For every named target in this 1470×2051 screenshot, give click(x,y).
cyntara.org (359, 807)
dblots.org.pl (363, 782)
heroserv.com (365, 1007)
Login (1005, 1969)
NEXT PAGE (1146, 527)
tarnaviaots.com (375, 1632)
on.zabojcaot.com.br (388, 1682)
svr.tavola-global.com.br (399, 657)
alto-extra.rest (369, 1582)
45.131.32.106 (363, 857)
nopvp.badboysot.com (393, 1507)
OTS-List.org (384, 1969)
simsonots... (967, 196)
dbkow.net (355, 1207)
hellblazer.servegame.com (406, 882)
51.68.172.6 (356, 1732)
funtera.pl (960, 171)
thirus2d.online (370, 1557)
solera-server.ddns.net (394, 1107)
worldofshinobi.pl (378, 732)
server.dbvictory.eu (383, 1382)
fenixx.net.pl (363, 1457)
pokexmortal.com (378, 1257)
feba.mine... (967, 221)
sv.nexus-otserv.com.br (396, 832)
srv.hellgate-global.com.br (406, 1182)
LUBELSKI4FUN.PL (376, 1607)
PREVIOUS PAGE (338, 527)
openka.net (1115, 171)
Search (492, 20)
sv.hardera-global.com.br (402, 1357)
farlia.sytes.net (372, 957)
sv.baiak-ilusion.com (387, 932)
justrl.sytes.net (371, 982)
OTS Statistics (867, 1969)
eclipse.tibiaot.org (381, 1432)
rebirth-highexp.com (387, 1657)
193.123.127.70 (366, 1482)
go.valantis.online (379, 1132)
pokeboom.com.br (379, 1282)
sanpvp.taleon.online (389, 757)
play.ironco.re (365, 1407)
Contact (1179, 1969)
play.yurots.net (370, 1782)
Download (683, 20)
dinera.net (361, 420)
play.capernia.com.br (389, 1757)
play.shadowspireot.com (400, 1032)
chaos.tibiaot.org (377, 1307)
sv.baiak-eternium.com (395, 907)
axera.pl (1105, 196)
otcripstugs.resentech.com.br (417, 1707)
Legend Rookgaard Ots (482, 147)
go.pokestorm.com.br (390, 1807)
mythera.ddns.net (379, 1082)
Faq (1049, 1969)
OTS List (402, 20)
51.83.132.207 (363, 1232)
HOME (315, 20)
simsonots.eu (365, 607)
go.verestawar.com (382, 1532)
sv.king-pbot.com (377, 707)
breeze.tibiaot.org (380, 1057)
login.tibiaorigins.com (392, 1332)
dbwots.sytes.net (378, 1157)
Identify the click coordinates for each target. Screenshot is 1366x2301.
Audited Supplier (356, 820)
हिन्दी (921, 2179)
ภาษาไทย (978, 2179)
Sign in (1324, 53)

Task goal
Output the whole listing again, keeping every line identical.

Reply to the exercise
For every named target in this 1470×2051 screenshot, give click(x,y).
cyntara.org (359, 807)
dblots.org.pl (363, 782)
heroserv.com (365, 1007)
Login (1005, 1969)
NEXT PAGE (1146, 527)
tarnaviaots.com (375, 1632)
on.zabojcaot.com.br (388, 1682)
svr.tavola-global.com.br (399, 657)
alto-extra.rest (369, 1582)
45.131.32.106 (363, 857)
nopvp.badboysot.com (393, 1507)
OTS-List.org (384, 1969)
simsonots... (967, 196)
dbkow.net (355, 1207)
hellblazer.servegame.com (406, 882)
51.68.172.6 (356, 1732)
funtera.pl (960, 171)
thirus2d.online (370, 1557)
solera-server.ddns.net (394, 1107)
worldofshinobi.pl (378, 732)
server.dbvictory.eu (383, 1382)
fenixx.net.pl (363, 1457)
pokexmortal.com (378, 1257)
feba.mine... (967, 221)
sv.nexus-otserv.com.br (396, 832)
srv.hellgate-global.com.br (406, 1182)
LUBELSKI4FUN.PL (376, 1607)
PREVIOUS PAGE (338, 527)
openka.net (1115, 171)
Search (492, 20)
sv.hardera-global.com.br (402, 1357)
farlia.sytes.net (372, 957)
sv.baiak-ilusion.com (387, 932)
justrl.sytes.net (371, 982)
OTS Statistics (867, 1969)
eclipse.tibiaot.org (381, 1432)
rebirth-highexp.com (387, 1657)
193.123.127.70 (366, 1482)
go.valantis.online (379, 1132)
pokeboom.com.br (379, 1282)
sanpvp.taleon.online (389, 757)
play.ironco.re (365, 1407)
Contact (1179, 1969)
play.yurots.net (370, 1782)
Download (683, 20)
dinera.net (361, 420)
play.capernia.com.br (389, 1757)
play.shadowspireot.com (400, 1032)
chaos.tibiaot.org (377, 1307)
sv.baiak-eternium.com (395, 907)
axera.pl (1105, 196)
otcripstugs.resentech.com.br (417, 1707)
Legend Rookgaard Ots (482, 147)
go.pokestorm.com.br (390, 1807)
mythera.ddns.net (379, 1082)
Faq (1049, 1969)
OTS List (402, 20)
51.83.132.207 (363, 1232)
HOME (315, 20)
simsonots.eu (365, 607)
go.verestawar.com (382, 1532)
sv.king-pbot.com (377, 707)
breeze.tibiaot.org (380, 1057)
login.tibiaorigins.com (392, 1332)
dbwots.sytes.net (378, 1157)
Identify the click coordinates for each target. Screenshot is 1366x2301.
Audited Supplier (356, 820)
हिन्दी (921, 2179)
ภาษาไทย (978, 2179)
Sign in (1324, 53)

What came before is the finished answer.